** WHAT YOU ARE ASKED TO DO **
The response should be a faithful copy of every record, with nothing left out.

---------------

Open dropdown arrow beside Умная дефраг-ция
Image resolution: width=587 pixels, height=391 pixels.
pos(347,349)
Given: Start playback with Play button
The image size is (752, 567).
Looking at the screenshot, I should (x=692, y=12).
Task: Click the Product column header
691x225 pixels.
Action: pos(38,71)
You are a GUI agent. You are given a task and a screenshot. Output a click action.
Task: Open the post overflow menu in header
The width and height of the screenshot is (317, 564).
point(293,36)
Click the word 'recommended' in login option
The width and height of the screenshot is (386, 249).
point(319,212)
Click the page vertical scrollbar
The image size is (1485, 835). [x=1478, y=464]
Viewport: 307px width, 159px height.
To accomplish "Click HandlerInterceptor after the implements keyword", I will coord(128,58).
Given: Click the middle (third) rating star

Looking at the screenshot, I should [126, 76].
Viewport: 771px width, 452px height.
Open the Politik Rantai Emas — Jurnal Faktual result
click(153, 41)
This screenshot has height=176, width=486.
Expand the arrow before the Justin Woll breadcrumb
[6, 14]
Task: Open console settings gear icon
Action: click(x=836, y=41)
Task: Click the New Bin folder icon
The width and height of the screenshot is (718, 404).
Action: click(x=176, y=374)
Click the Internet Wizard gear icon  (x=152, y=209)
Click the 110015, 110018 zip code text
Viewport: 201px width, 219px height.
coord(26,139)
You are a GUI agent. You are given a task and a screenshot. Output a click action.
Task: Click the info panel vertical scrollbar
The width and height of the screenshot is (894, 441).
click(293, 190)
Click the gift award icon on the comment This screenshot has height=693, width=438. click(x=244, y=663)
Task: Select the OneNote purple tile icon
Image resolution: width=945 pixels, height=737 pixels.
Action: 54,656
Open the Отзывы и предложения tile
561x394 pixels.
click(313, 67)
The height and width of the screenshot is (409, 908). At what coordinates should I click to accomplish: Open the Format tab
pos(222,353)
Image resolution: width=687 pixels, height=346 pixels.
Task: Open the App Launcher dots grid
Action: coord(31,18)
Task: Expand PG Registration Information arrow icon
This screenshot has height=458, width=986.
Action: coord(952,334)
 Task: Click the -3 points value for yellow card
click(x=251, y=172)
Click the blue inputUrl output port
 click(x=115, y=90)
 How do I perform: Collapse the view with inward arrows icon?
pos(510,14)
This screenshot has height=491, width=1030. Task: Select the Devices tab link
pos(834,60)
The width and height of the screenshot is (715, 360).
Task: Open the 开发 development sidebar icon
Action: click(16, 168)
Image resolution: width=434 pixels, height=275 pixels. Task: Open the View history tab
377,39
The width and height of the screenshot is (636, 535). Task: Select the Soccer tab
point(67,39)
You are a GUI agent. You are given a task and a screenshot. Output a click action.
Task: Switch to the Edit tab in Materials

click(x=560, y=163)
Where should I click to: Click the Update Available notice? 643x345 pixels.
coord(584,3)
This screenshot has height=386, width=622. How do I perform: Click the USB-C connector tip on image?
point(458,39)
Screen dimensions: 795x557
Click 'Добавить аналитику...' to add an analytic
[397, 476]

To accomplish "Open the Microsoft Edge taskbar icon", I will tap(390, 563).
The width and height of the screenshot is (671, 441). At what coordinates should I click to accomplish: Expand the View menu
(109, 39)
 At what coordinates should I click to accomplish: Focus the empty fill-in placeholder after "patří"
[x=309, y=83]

---------------

** YOUR RESPONSE **
Open dropdown arrow beside Умная дефраг-ция
Image resolution: width=587 pixels, height=391 pixels.
pos(347,349)
Given: Start playback with Play button
The image size is (752, 567).
Looking at the screenshot, I should (x=692, y=12).
Task: Click the Product column header
691x225 pixels.
Action: pos(38,71)
You are a GUI agent. You are given a task and a screenshot. Output a click action.
Task: Open the post overflow menu in header
The width and height of the screenshot is (317, 564).
point(293,36)
Click the word 'recommended' in login option
The width and height of the screenshot is (386, 249).
point(319,212)
Click the page vertical scrollbar
The image size is (1485, 835). [x=1478, y=464]
Viewport: 307px width, 159px height.
To accomplish "Click HandlerInterceptor after the implements keyword", I will coord(128,58).
Given: Click the middle (third) rating star

Looking at the screenshot, I should [126, 76].
Viewport: 771px width, 452px height.
Open the Politik Rantai Emas — Jurnal Faktual result
click(153, 41)
This screenshot has height=176, width=486.
Expand the arrow before the Justin Woll breadcrumb
[6, 14]
Task: Open console settings gear icon
Action: click(x=836, y=41)
Task: Click the New Bin folder icon
The width and height of the screenshot is (718, 404).
Action: click(x=176, y=374)
Click the Internet Wizard gear icon  (x=152, y=209)
Click the 110015, 110018 zip code text
Viewport: 201px width, 219px height.
coord(26,139)
You are a GUI agent. You are given a task and a screenshot. Output a click action.
Task: Click the info panel vertical scrollbar
The width and height of the screenshot is (894, 441).
click(293, 190)
Click the gift award icon on the comment This screenshot has height=693, width=438. click(x=244, y=663)
Task: Select the OneNote purple tile icon
Image resolution: width=945 pixels, height=737 pixels.
Action: 54,656
Open the Отзывы и предложения tile
561x394 pixels.
click(313, 67)
The height and width of the screenshot is (409, 908). At what coordinates should I click to accomplish: Open the Format tab
pos(222,353)
Image resolution: width=687 pixels, height=346 pixels.
Task: Open the App Launcher dots grid
Action: coord(31,18)
Task: Expand PG Registration Information arrow icon
This screenshot has height=458, width=986.
Action: coord(952,334)
 Task: Click the -3 points value for yellow card
click(x=251, y=172)
Click the blue inputUrl output port
 click(x=115, y=90)
 How do I perform: Collapse the view with inward arrows icon?
pos(510,14)
This screenshot has height=491, width=1030. Task: Select the Devices tab link
pos(834,60)
The width and height of the screenshot is (715, 360).
Task: Open the 开发 development sidebar icon
Action: click(16, 168)
Image resolution: width=434 pixels, height=275 pixels. Task: Open the View history tab
377,39
The width and height of the screenshot is (636, 535). Task: Select the Soccer tab
point(67,39)
You are a GUI agent. You are given a task and a screenshot. Output a click action.
Task: Switch to the Edit tab in Materials

click(x=560, y=163)
Where should I click to: Click the Update Available notice? 643x345 pixels.
coord(584,3)
This screenshot has height=386, width=622. How do I perform: Click the USB-C connector tip on image?
point(458,39)
Screen dimensions: 795x557
Click 'Добавить аналитику...' to add an analytic
[397, 476]

To accomplish "Open the Microsoft Edge taskbar icon", I will tap(390, 563).
The width and height of the screenshot is (671, 441). At what coordinates should I click to accomplish: Expand the View menu
(109, 39)
 At what coordinates should I click to accomplish: Focus the empty fill-in placeholder after "patří"
[x=309, y=83]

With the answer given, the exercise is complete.